El reverendo se inclinó hacia delante y entrecerró los ojos como si quisiera saber hasta qué punto llegaba la sinceridad de las palabras del conde.
– No intentaré evitar el matrimonio -dijo muy despacio-. Ya lo intenté una vez, con mi hija mayor, y las consecuencias fueron desastrosas. Pero le diré una cosa: si maltrata a Eleanor de cualquier forma, lo perseguiré con todo el fuego infernal y el tormento que pueda reunir.
Charles no pudo evitar que sus labios dibujaran una respetuosa sonrisa. Suponía que el reverendo podía reunir bastante fuego infernal y tormento.
– Tiene mi palabra de que trataré a Eleanor como a una reina.
– Una cosa más.
– Diga.
El reverendo se aclaró la garganta.
– ¿Le gusta beber?
Charles parpadeó, algo desconcertado por la pregunta.
– Me tomo una copa cuando la ocasión lo merece, pero no me paso el día y la noche bebiendo, si es lo que quiere saber.
– Entonces quizá pueda explicarme por qué apesta a whisky.

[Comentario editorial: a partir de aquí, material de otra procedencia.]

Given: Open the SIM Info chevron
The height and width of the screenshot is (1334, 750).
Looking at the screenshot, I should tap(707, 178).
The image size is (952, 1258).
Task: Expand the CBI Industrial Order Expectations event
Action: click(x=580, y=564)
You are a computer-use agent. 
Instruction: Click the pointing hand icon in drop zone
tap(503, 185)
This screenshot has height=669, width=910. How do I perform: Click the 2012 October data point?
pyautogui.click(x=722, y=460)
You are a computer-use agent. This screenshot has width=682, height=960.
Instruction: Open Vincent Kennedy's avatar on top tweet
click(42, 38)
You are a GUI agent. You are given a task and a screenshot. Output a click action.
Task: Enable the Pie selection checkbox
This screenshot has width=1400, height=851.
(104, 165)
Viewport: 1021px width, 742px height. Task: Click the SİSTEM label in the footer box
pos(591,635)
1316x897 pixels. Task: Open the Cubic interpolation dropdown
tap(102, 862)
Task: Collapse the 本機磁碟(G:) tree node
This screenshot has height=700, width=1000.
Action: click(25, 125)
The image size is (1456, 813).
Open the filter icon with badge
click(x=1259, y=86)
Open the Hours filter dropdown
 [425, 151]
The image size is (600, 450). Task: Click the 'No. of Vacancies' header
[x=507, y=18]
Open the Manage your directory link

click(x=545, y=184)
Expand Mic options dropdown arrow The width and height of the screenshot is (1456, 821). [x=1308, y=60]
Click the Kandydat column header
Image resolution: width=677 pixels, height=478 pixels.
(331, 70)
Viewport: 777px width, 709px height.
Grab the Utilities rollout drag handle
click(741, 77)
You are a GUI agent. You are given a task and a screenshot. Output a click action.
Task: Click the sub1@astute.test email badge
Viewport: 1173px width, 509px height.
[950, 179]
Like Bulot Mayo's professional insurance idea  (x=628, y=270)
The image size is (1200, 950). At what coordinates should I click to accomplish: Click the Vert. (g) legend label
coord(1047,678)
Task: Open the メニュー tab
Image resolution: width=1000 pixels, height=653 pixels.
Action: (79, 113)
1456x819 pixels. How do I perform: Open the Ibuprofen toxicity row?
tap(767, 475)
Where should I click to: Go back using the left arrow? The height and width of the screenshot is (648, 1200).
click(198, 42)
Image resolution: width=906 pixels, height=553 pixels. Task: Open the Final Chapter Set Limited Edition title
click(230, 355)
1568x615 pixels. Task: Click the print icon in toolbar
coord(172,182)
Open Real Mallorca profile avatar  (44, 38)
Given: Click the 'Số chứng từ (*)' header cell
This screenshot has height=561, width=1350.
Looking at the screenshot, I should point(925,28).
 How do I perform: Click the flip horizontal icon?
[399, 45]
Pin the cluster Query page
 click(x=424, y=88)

El conde reprimió la absurda necesidad de reírse y le explicó lo que había pasado esa tarde y cómo Ellie le había derramado, accidentalmente, todo el whisky por encima.
El señor Lyndon se reclinó en la silla, satisfecho. No sonrió, pero Charles dudaba que ese hombre sonriera a menudo.
– Perfecto -dijo el reverendo-, ahora que ya nos entendemos, permita que sea el primero en darle la bienvenida a la familia.
– Es un honor formar parte de ella.
El reverendo asintió.
– Si a usted le parece bien, quisiera oficiar la ceremonia.
– Por supuesto.
Ellie escogió ese momento para entrar en el salón con el servicio de té.
– Eleanor -dijo su padre-, he decidido que el conde será un buen marido para ti.
Ella soltó el aire que no sabía que había estado conteniendo. Tenía la aprobación de su padre, algo que significaba más de lo que se imaginaba hasta ese momento. Ahora sólo tenía que casarse.
Casarse. Tragó saliva. Que Dios la ayudara.